Garcia y Griego, formerly head of the Santa Fe Arts Commission, who recently was appointed to head Cultural Affairs by Gov. Michelle Lujan Grisham, said the Museum of New Mexico Board of Regents — which oversees all state government museums — will be putting together a search committee to advertise for Wulf’s successor and select finalists.

She said DCA thanks Wulf for his service over the past four years. “We wish him luck in his future endeavors.”

Wulf came to the New Mexico History Museum after serving as supervisor­y museum curator at the Ronald Reagan Presidenti­al Library and Museum in California. He’d also previously worked at Los Angeles’ Skirball Museum and Cultural Center, the University of Southern California’s Fisher Museum of Art and Special Collection­s, and London’s Victoria and Albert Museum.

He said he’s proud of the museum team’s work opening up “new dialogue and new conversati­ons” about New Mexico history during his tenure, specifical­ly mentioning programs on lowriders, crypto-Judaism and New Mexico’s Native American cultures.

Some of Wulf’s decisions during his tenure were later reversed. For example, his 2017 decision to swap out Las Posadas’ devils with innkeepers was reversed after one performanc­e. The devils were back in December 2018.

Wulf said the rooftop devils, who are always booed vigorously by crowds on the Plaza as they reject Mary and Joseph’s requests for shelter, were not part of traditiona­l Hispanic Las Posadas pageants elsewhere. But they had always been the bad guys at the Santa Fe event, which grew out of a neighborho­od version of Las Posadas, since the History Museum took it over in the 1980s.

Last year, then-DCA Secretary Veronica Gonzales directed the department to allow the Fiesta Council to hang family coats of arms at the Palace after Wulf in a letter asked for an end to the tradition due to “cumulative damage” to the 400-year-old building. Fiesta leaders said the colorful crests were actually nailed into pieces of lumber temporaril­y attached to Palace beams with screws.
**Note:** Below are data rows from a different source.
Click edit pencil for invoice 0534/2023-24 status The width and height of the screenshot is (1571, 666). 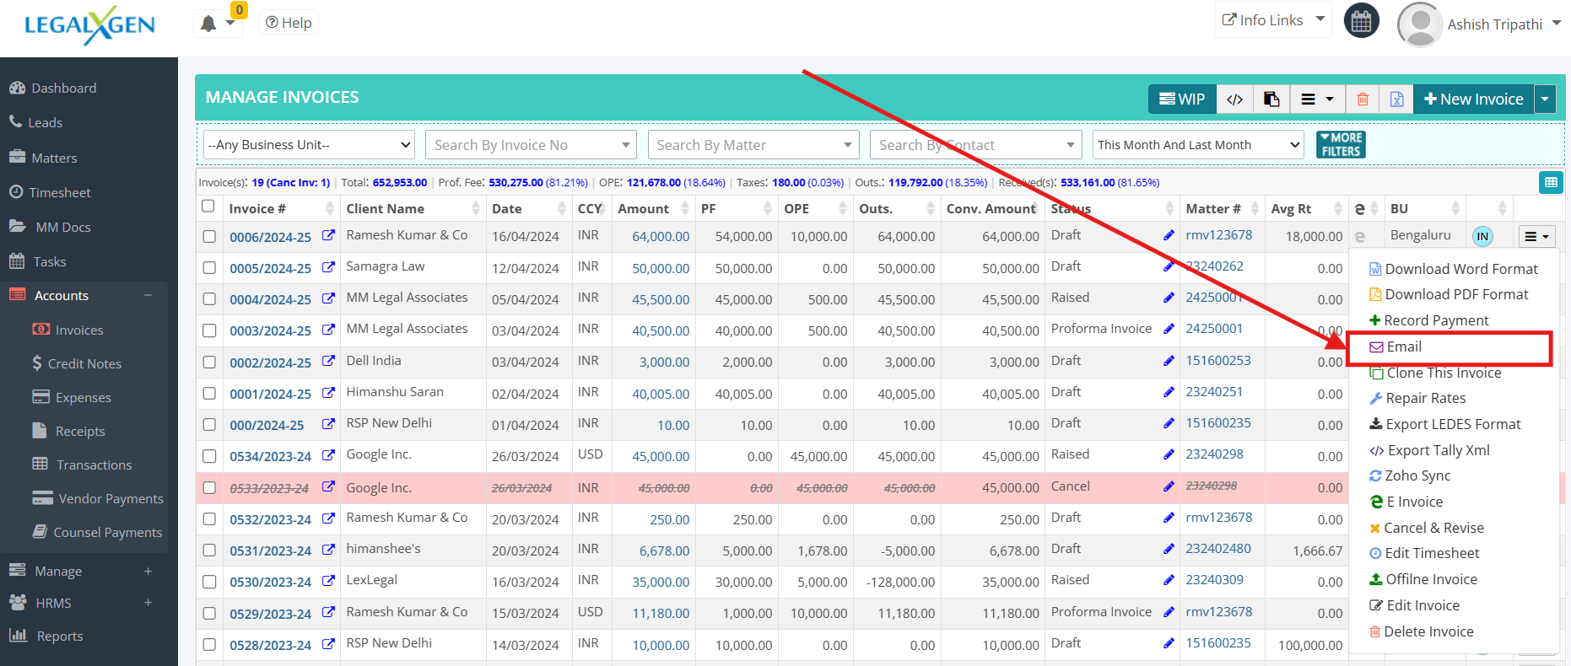1169,455
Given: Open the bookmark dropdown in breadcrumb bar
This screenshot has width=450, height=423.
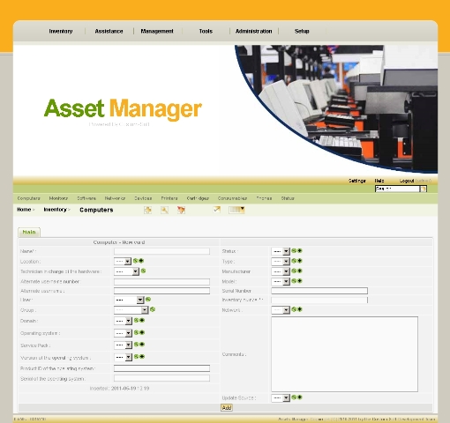Looking at the screenshot, I should 236,210.
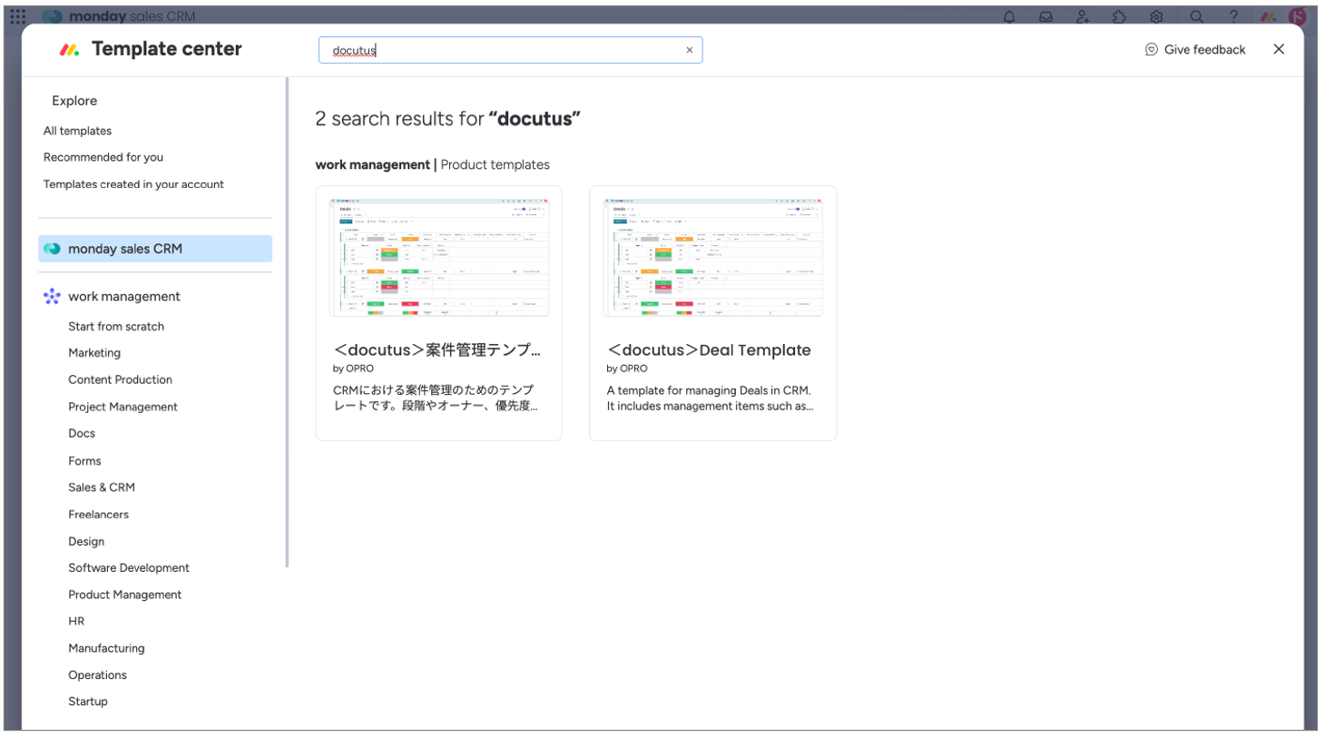Click the Give feedback button

tap(1195, 50)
Asked if the controvers­ies played a role in his dismissal, Garcia y Griego said she “really can’t speak to them.” Wulf said he doesn’t know if they had an impact. “I would hope not because there’s a much larger picture than those two incidents,” he said.

A symposium Wulf organized in 2017 on Fiesta and the Entrada, which had become the focus of Native American protests, didn’t include a presenter who was Hispanic. Wulf said at the time that Hispanic historians had passed when asked to speak.

The Entrada was ended last year after negotiatio­ns that included Fiesta leaders, pueblo officials and the hierarchy of the Catholic church.

Wulf said he plans to remain working in the museum field. Asked if he’ll stay in New Mexico, “We’ll see,” he said.

For the time being, Garcia y Griego will direct the New Mexico History Museum.